Al Genchi said Dave's level of injury is a C6-C7, which means he broke the sixth and seventh cervical vertebrae in his spine. Genchi has no movement in his legs and limited mobility in his arms, Al Genchi said.

"Our family view is that we might not get all of it back, but we'll get some of it," he said.

Al Genchi and his wife, Mary Ann Genchi, have been traveling between Colorado and Florida the past few weeks.
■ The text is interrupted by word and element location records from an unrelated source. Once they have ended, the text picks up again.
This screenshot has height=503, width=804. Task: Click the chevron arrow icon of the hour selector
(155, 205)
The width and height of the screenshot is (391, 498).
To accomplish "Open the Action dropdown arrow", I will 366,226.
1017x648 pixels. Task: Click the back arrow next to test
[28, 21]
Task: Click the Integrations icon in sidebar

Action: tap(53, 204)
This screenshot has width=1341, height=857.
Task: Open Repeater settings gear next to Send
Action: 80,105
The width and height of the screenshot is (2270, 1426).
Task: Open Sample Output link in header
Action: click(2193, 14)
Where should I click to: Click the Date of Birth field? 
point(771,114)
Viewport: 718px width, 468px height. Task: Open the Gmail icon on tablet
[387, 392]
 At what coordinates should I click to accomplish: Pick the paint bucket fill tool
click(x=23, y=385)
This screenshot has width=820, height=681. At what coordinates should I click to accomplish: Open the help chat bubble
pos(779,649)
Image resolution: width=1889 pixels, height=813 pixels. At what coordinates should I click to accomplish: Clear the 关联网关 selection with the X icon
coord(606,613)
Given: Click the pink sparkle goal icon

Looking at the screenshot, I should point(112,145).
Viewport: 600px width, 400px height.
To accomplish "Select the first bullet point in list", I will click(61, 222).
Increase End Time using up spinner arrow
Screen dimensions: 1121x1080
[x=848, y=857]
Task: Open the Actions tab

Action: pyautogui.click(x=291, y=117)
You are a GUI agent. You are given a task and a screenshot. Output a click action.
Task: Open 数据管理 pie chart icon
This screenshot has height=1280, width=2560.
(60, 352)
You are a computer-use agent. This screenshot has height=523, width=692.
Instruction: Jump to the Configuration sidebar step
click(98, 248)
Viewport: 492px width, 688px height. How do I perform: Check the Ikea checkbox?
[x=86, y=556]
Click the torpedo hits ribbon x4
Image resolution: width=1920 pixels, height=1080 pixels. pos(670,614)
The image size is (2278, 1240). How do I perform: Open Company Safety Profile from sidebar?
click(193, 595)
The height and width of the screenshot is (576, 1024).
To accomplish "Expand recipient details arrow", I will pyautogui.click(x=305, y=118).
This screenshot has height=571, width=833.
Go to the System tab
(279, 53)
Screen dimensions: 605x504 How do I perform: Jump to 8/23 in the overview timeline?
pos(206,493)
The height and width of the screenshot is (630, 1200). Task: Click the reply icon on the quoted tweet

Al Genchi said he knows Dave is being supported by his friends in both areas.

"Dave is of two worlds: He has his soccer and surfing friends in Florida and his snow and ski friends in Colorado," he said. "Both of those worlds have just come together to offer him so much support."

Vertrees spent Tuesday skiing and snowboarding with the Vectra Bank All Mountain Ski Camp for adaptive skiers, which gave him some insight into what his friend is going through.

"We've done the ski camp the last three years, but (Tuesday) was really special because we got to spend time with the families and really find out where (Dave) is mentally, coming from their past experiences," he said. "It was phenomenal."

Some of the adaptive skiers attended a benefit for Genchi on Sunday at Steamboat Mountain Theater, where several of Genchi's ski films were shown. Admission was $2.

"That was a great success," Vertrees said. "We hope to do a more large-scale fundraiser for him in the near future."